Una voz le gritó al oído: ¡Diles que no!
Intentó sacudir la cabeza, pero le costaba mover el cuello.
– No causaré ningún problema -dijo al fin. Sus palabras parecían tan duras como aquel día, pero se alegró de poder hablar. Eso lo tranquilizó un poco. A lo largo del día había temido que, de algún modo, fuera a perder toda capacidad de comunicación.
– Muy bien, señor Petrel. Vamos a bajarlo de la camilla. Después nos sentaremos con calma en una silla de ruedas. ¿Entendido? Pero aún no le voy a soltar las manos y los pies. Eso será después de que hable con el médico. Quizá le dé algo para que se calme. Para relajarlo. Ahora incorpórese, mueva las piernas hacia delante.
¡Haz lo que te dicen!
Lo hizo.
El movimiento lo mareó y se balanceó brevemente. Una mano enorme lo sujetó por el hombro. Se volvió y vio que el primer auxiliar era inmenso, cerca de dos metros de estatura y puede que unos ciento treinta kilos de peso. Tenía brazos muy musculosos y piernas como barriles. Su compañero, el otro negro, era un hombre enjuto y nervudo, empequeñecido a su lado. Llevaba perilla y un peinado afro que no lograba añadir demasiados centímetros a su modesta estatura. Los dos hombres lo depositaron en una silla de ruedas.

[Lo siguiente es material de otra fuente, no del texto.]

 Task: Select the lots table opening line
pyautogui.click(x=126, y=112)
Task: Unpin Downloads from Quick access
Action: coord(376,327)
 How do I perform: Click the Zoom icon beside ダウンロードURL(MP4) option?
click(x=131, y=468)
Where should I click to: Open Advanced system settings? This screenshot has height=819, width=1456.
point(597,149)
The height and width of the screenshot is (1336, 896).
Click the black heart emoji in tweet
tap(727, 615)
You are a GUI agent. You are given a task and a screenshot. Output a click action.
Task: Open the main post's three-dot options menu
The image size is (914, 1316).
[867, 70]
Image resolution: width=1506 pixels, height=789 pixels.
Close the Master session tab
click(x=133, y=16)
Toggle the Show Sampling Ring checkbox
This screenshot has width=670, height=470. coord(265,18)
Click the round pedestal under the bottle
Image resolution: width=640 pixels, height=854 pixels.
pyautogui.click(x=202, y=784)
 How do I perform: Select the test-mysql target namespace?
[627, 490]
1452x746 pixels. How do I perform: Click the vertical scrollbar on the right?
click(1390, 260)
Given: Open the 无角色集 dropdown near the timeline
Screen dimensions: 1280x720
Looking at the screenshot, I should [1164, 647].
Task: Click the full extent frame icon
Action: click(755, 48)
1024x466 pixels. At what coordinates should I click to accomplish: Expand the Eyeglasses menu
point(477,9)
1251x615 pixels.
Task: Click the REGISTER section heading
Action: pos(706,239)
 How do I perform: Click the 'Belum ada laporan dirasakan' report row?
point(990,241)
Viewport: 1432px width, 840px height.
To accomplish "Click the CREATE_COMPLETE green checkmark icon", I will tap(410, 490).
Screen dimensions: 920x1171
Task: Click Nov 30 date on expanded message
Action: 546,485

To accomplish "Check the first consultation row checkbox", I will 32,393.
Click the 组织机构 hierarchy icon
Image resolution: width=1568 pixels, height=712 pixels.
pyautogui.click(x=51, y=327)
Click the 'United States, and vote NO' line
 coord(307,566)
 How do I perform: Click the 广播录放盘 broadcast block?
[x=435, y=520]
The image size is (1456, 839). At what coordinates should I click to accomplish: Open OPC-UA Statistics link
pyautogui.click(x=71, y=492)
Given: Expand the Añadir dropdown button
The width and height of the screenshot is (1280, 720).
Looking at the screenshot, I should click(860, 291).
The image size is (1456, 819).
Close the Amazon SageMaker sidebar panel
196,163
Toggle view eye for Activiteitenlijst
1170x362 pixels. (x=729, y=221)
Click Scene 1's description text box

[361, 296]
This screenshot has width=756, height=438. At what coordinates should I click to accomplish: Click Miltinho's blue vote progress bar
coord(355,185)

– Muy bien -dijo el pequeño-. Ahora lo llevaremos a ver al médico. No se preocupe. Las cosas pueden parecer desagradables, pésimas ahora mismo, pero pronto mejorarán. Puede estar seguro.
No se lo creyó. Ni una palabra.
Los dos auxiliares lo condujeron hasta una pequeña sala de espera. Una secretaria sentada tras una mesa metálica alzó la mirada cuando cruzaron la puerta. Parecía una mujer imponente, estirada, de más de mediana edad, vestida con un ajustado traje chaqueta azul, el cabello demasiado crispado, el delineador de ojos demasiado marcado y el brillo de labios ligeramente excesivo, lo que le confería un aspecto algo incongruente, entre bibliotecaria y prostituta callejera.
– Éste debe de ser el señor Petrel -dijo con brusquedad, aunque Francis supo al instante que no esperaba respuesta, porque ya la conocía-. Ya pueden pasar. El médico lo está esperando.
Le condujeron a un despacho. Era una habitación algo más agradable, con dos ventanas en la pared del fondo con vistas a un jardín. Se veía un roble mecido por el viento. Y, más allá del árbol, otros edificios, todos de ladrillo, con tejados de pizarra negra que se fundían con la penumbra del cielo. Delante de las ventanas había un enorme escritorio de madera. Un estante con libros en un rincón, varias sillas demasiado mullidas y una alfombra oriental de color rojo vivo sobre la moqueta gris que cubría el suelo creaban una zona de asiento a la derecha de Francis. Una fotografía del gobernador junto a un retrato del presidente Cárter colgaban de la pared. Francis lo captó lo más rápido posible girando la cabeza a uno y otro lado. Pero sus ojos se detuvieron enseguida en el hombre menudo que se levantó de detrás de la mesa.